◆ **What you will do**:
How many lines in the material below include the string "pour"? Only the number should be given.

◆ **Provided data**:
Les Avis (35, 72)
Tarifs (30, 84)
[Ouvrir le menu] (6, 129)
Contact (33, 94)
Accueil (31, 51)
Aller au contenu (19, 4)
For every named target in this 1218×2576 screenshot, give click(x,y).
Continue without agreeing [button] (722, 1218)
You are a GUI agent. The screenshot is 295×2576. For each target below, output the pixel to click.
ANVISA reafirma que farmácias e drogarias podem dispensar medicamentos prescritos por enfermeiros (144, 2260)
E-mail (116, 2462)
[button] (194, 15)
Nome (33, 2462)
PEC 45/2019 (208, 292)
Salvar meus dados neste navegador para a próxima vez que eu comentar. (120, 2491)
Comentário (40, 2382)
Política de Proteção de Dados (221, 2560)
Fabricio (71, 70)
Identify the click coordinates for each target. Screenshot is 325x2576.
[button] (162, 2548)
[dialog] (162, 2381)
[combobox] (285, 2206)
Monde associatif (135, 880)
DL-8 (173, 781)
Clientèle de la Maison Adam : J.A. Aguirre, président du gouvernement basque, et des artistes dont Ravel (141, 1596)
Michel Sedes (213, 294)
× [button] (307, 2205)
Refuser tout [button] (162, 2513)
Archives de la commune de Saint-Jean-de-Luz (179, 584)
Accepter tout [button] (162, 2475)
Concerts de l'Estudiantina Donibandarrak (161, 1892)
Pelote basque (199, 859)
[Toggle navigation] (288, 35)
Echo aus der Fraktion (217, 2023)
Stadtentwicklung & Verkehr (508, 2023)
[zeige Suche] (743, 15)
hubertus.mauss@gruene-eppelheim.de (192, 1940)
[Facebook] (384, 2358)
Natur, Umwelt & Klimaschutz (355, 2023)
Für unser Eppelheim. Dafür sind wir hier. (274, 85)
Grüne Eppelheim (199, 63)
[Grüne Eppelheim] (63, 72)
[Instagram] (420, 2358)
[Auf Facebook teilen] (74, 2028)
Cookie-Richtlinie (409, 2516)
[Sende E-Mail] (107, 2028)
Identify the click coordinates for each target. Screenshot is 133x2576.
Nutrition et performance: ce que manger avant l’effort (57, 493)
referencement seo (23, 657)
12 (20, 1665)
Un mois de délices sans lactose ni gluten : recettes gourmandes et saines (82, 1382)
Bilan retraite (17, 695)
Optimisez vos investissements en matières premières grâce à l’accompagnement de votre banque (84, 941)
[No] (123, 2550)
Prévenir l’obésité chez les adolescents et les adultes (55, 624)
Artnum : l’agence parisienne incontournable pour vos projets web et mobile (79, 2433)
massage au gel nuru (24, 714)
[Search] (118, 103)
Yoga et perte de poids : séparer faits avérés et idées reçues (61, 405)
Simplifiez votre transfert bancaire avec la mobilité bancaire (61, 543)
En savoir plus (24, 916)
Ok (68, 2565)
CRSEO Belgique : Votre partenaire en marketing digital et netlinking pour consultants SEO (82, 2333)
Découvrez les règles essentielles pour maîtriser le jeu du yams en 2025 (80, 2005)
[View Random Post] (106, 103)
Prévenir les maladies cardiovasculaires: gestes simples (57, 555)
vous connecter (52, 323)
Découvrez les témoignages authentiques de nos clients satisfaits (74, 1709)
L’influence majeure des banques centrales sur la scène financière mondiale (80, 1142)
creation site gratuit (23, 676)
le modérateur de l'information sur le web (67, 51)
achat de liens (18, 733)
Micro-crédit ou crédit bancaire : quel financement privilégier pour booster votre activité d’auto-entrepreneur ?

◆ **Written reply**:
4